Calcium supplements may lead to heart damage, finds study
13 Oct 2016
Taking calcium in the form of supplements may raise the risk of plaque buildup in arteries and heart damage, although a diet high in calcium-rich foods appears to be protective, scientists have found.
After analysing 10 years of medical tests on more than 2,700 people, researchers at Johns Hopkins University School of Medicine in the US, said the results add to growing scientific concerns about the potential harms of supplement.
"Our study adds to the body of evidence that excess calcium in the form of supplements may harm the heart and vascular system," said Erin Michos, from Johns Hopkins Medicine.
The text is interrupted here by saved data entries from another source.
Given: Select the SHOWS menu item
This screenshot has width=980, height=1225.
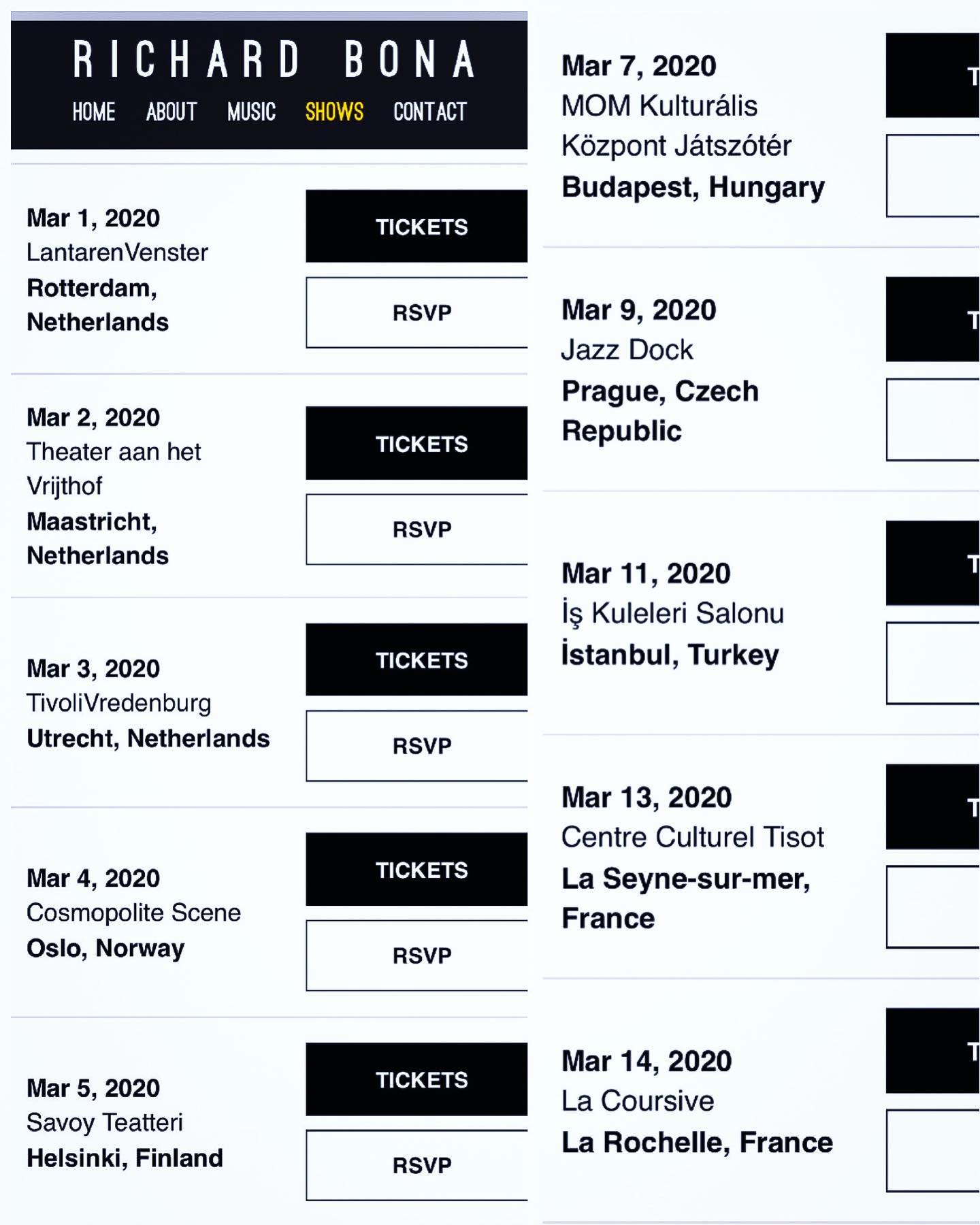Looking at the screenshot, I should 334,112.
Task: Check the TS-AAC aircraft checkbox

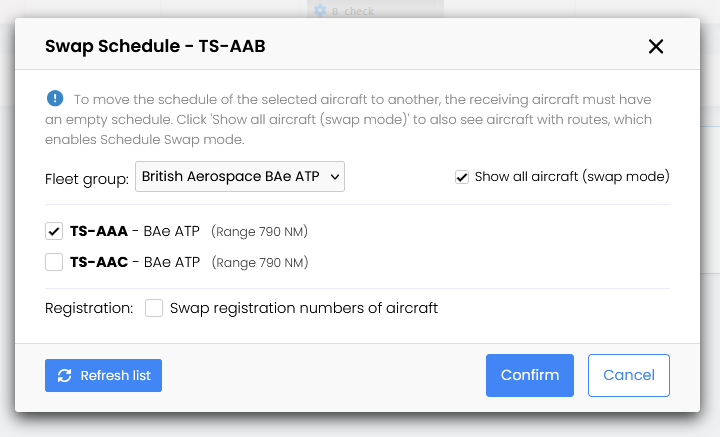Action: (54, 262)
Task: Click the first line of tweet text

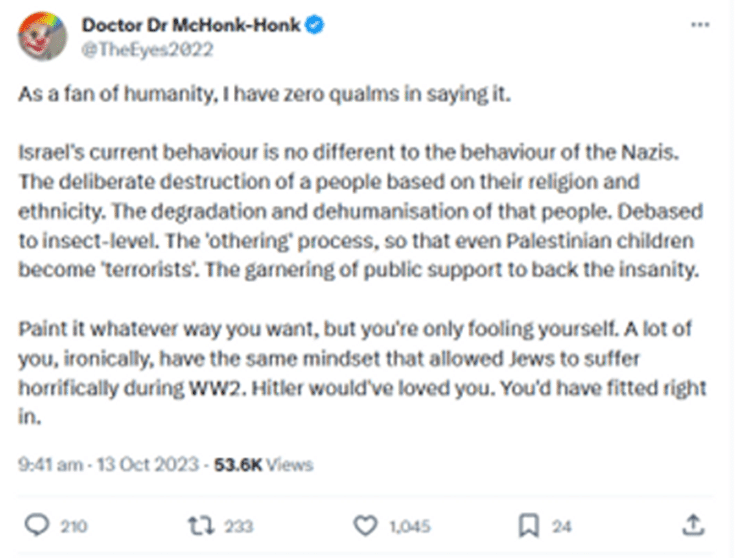Action: click(265, 94)
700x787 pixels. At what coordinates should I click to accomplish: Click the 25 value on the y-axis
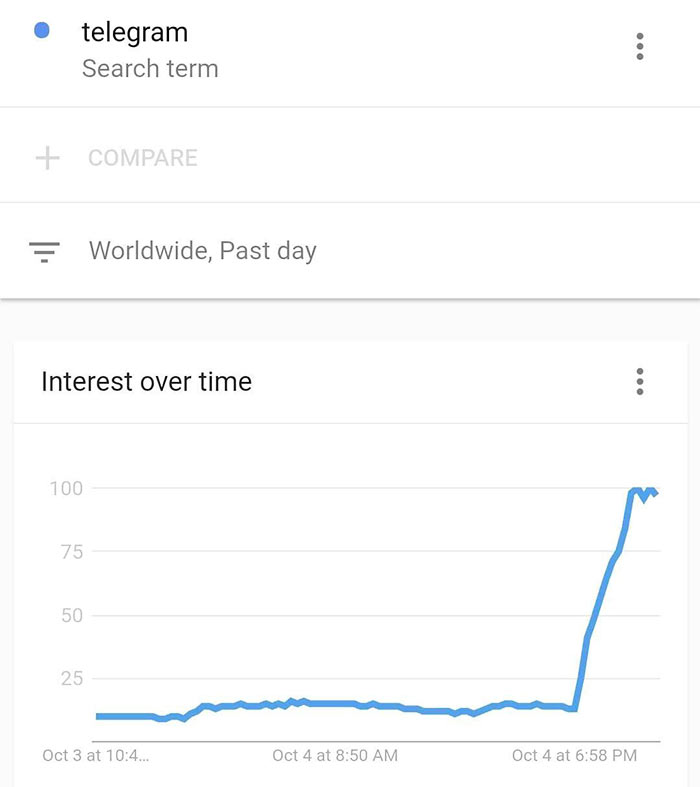tap(69, 678)
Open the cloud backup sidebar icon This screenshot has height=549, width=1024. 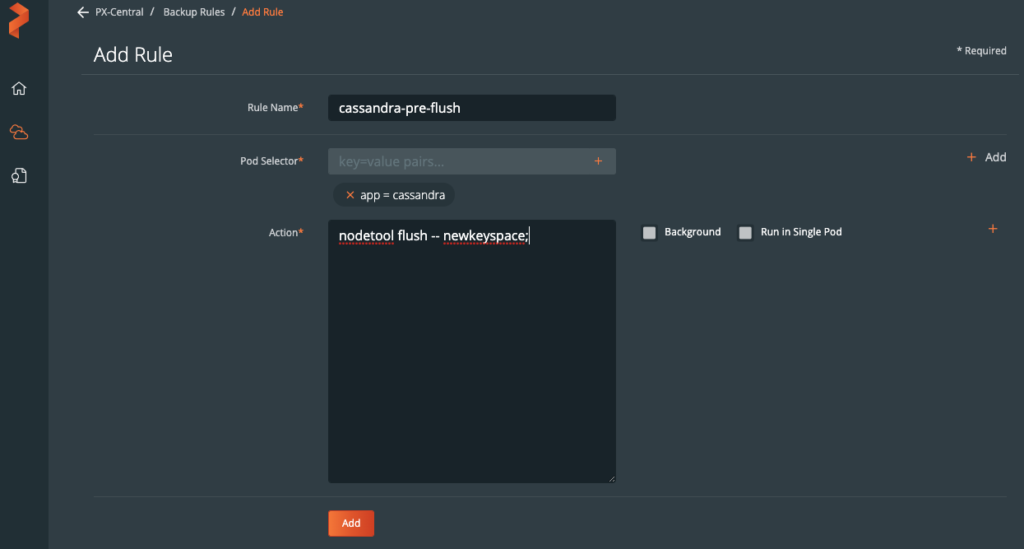click(x=19, y=132)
Previous studies have shown that "ingested calcium supplements - particularly in older people - do not make it to the skeleton or get completely excreted in the urine, so they must be accumulating in the body's soft tissues", said nutritionist John Anderson, from University of North Carolina in the US.
Scientists also knew that as a person ages, calcium-based plaque builds up in the body's main blood vessel, the aorta and other arteries, impeding blood flow and increasing the risk of heart attack.
The researchers looked at detailed information from the Multi-Ethnic Study of Atherosclerosis, a long-running research project which included more than 6,000 people.
The study focused on 2,742 of these participants who completed dietary questionnaires and two CT scans spanning 10 years apart. The participants chosen for this study ranged in age from 45 to 84, and 51 per cent were female.
At the study's onset in 2000, all participants answered a 120-part questionnaire about their dietary habits to determine how much calcium they took in by eating dairy products, leafy greens and calcium-enriched foods such as cereals.
For the analysis, the researchers first split the participants into five groups based on their total calcium intake, including both calcium supplements and dietary calcium.
After adjusting the data for age, sex, race, exercise, smoking, income, education, weight, smoking, drinking, blood pressure, blood sugar and family medical history, researchers separated out 20 per cent of participants with the highest total calcium intake, which was greater than 1,400 milligrammes of calcium a day.
That group was found to be on average 27 per cent less likely than the 20 per cent of participants with the lowest calcium intake - less than 400 milligrammes of daily calcium - to develop heart disease, as indicated by their coronary artery calcium test.
The research was published in the Journal of the American Heart Association.